Há esperança no ar. De acordo com o padrão comportamental estudado pelo especialista em Experiência Somática, Ale Duarte, é preciso estarmos organizados quando as emoções de desânimo começarem a emergir, após a primeira fase de contenção, e enfrentarmos o pico da doença no país. É preciso que a população encontre eco em instituições fortes, que lhe transmitam segurança e parceria. O Ministério da Saúde e o Ministério da Cidadania poderão, juntos, representar esse papel. Para isso, urge que se unam e continuem a ter atitudes preventivas assertivas e a mostrar boa vontade no direcionamento das ações de suporte à população mais vulnerável.

E o poder público não poderá ser a única “instituição” a favorecer o equilíbrio emocional do seu povo. O desafio coloca em cheque também o empresariado mais forte, aqueles grandes nomes e marcas que não se abalam estruturalmente com as crises, a estes é chegada a hora de assumirem um propósito que supere o mero lucro e de tomarem decisões econômicas diferenciadas, que certamente lhes garantirá a confiança popular a curto, médio e longo prazo. E nesse tripé institucional, será igualmente imprescindível a atuação das redes colaborativas, representadas pelo terceiro setor e pela população solidária, de modo geral. Parece utópico? Especialmente em tempos de pandemia… considerando que a esperança pode ser a última das virtudes sobreviventes, façamos dela o nosso estandarte, futuramente serão outras as utopias.

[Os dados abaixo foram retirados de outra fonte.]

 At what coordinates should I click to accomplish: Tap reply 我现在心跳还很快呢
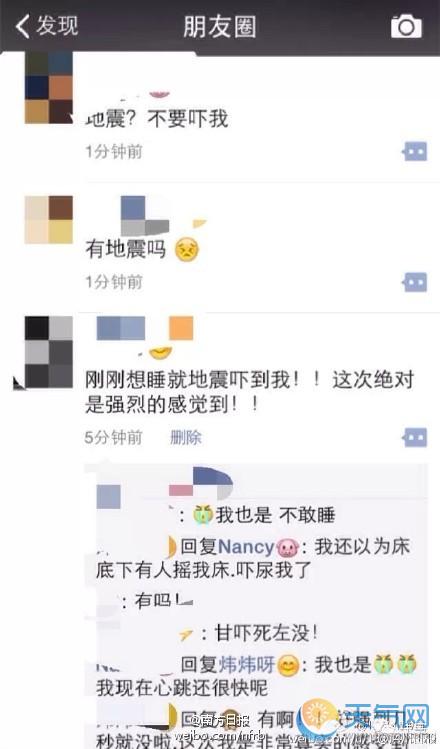click(182, 688)
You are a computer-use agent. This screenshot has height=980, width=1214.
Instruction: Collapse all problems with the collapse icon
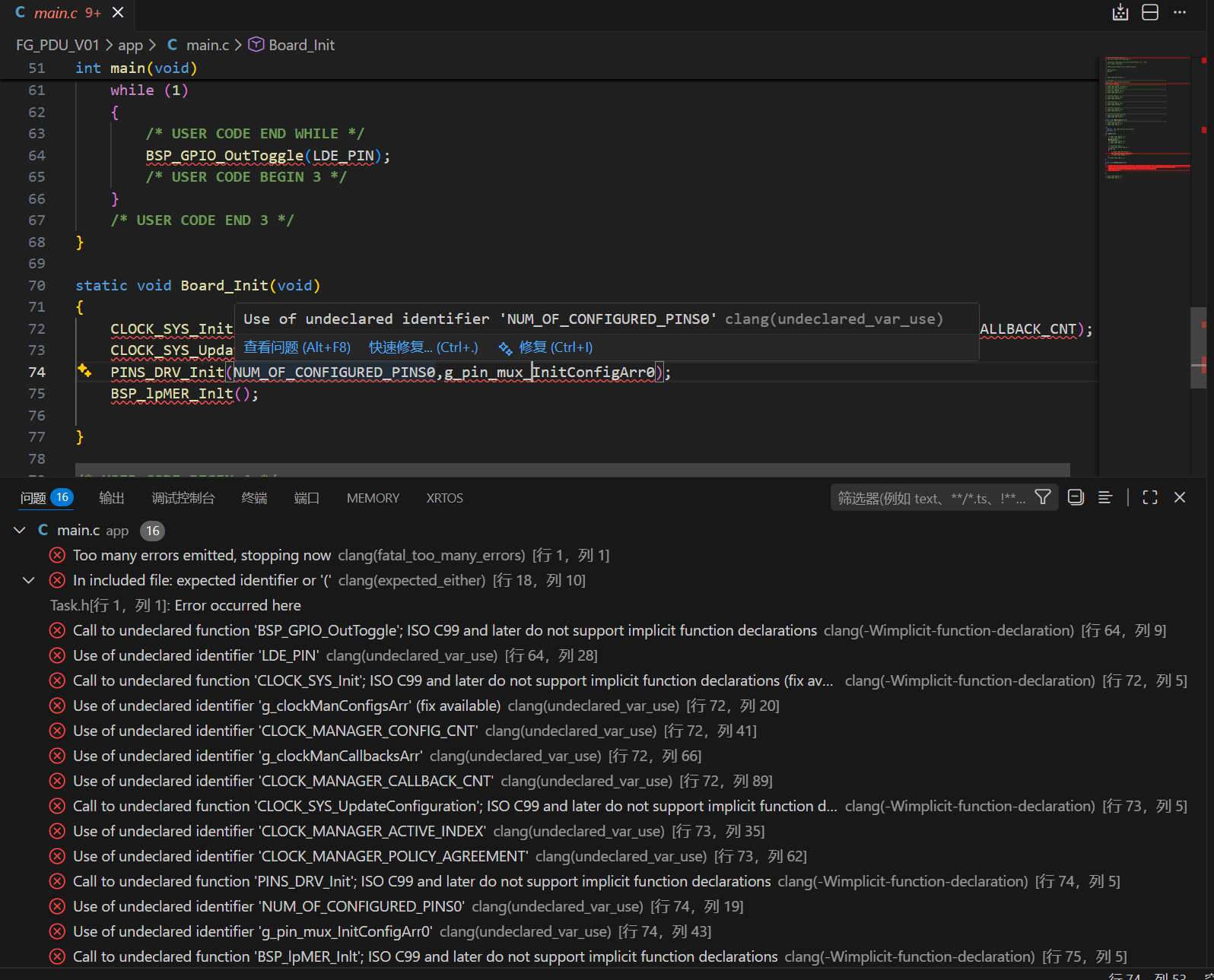click(1076, 497)
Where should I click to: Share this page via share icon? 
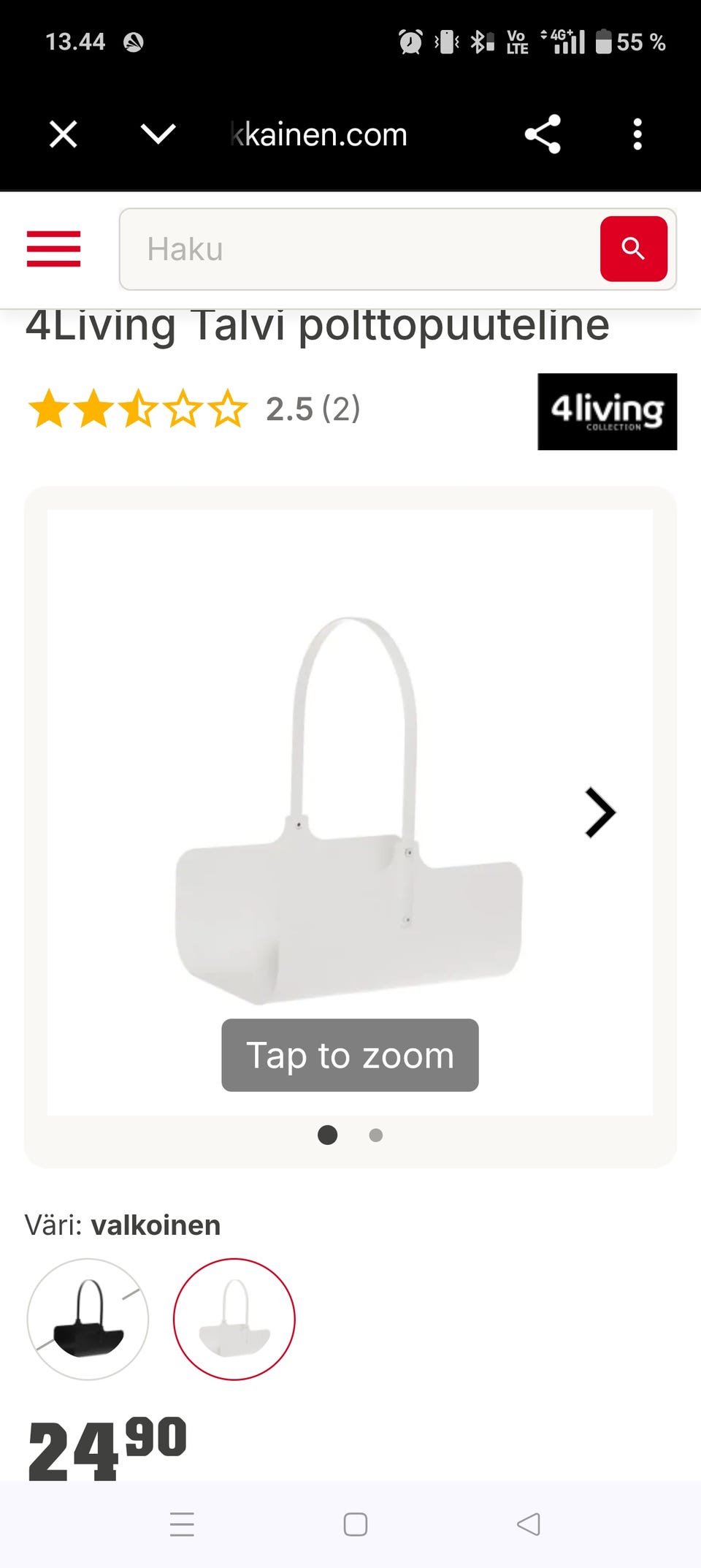pyautogui.click(x=543, y=134)
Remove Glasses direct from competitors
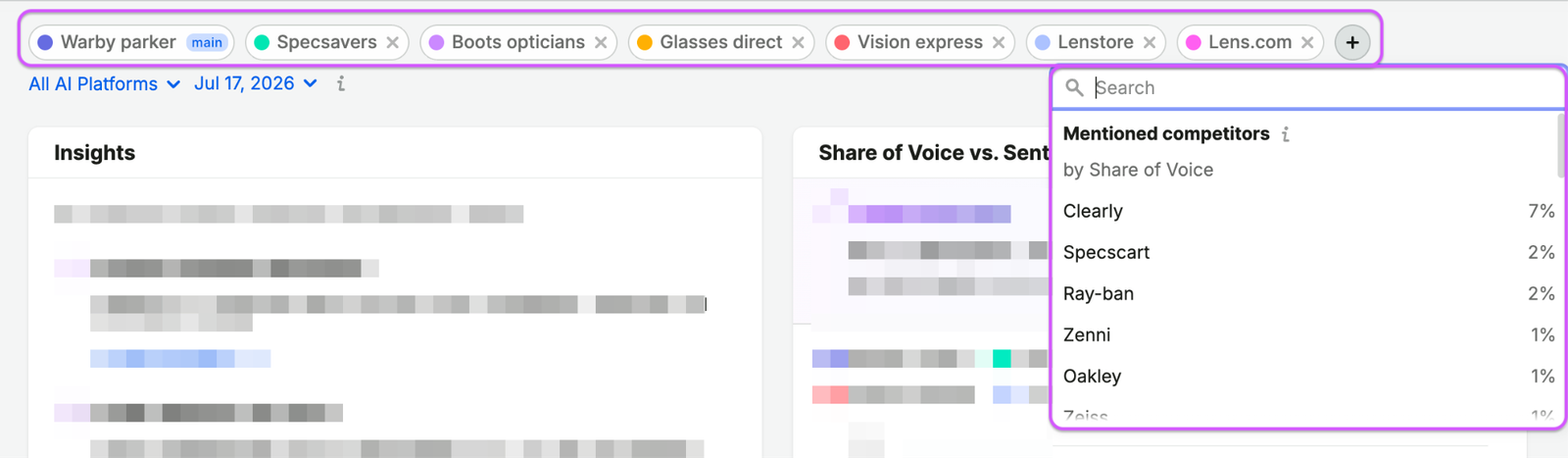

Há perguntas no ar. E mais do que procurar culpados para a situação ou investir energia analisando teorias de conspiração, nos quatro hemisférios do planeta há mentes inspiradas, em constante e frequente exercício, raciocinando sobre o futuro da humanidade e buscando soluções plausíveis para essa guerra (e pós-guerra) contra o vírus. Pensamentos criativos potencializam-se diante de uma freada (planetária!) como esta, porque é preciso tempo livre para que as ideias se organizem e as sinapses aconteçam. Não me refiro às consideradas “mentes brilhantes”, aos gênios, mas a todas as pessoas que mantêm o pensamento ativo: estudantes e pesquisadores; artistas e cidadãos comuns dotados de flexibilidade, que aceitam se adaptar e procuram “fazer do limão uma limonada”, como se diz popularmente.

Como todo educador sabe (ou deveria saber) as perguntas são mais importantes do que as respostas, porque são elas as molas propulsoras do conhecimento, bem como das transformações. Por isso afirmo com segurança que muita coisa nova há de surgir depois da quarentena, pois há milhares de pessoas elaborando perguntas nesse momento. Isaac Newton era ainda um estudante universitário quando potencializou o seu raciocínio inventando cálculos, criando fórmulas e padronizando leis que utilizamos até os dias de hoje como referência para o funcionamento do mundo. E ele pensou tudo isso enquanto vivia o isolamento na quarentena da peste bubônica, chamada de Grande Praga de Londres (Fonte: Revista Green Me).

Há vida no ar. Façamos, juntos, com que a nossa existência valha a pena.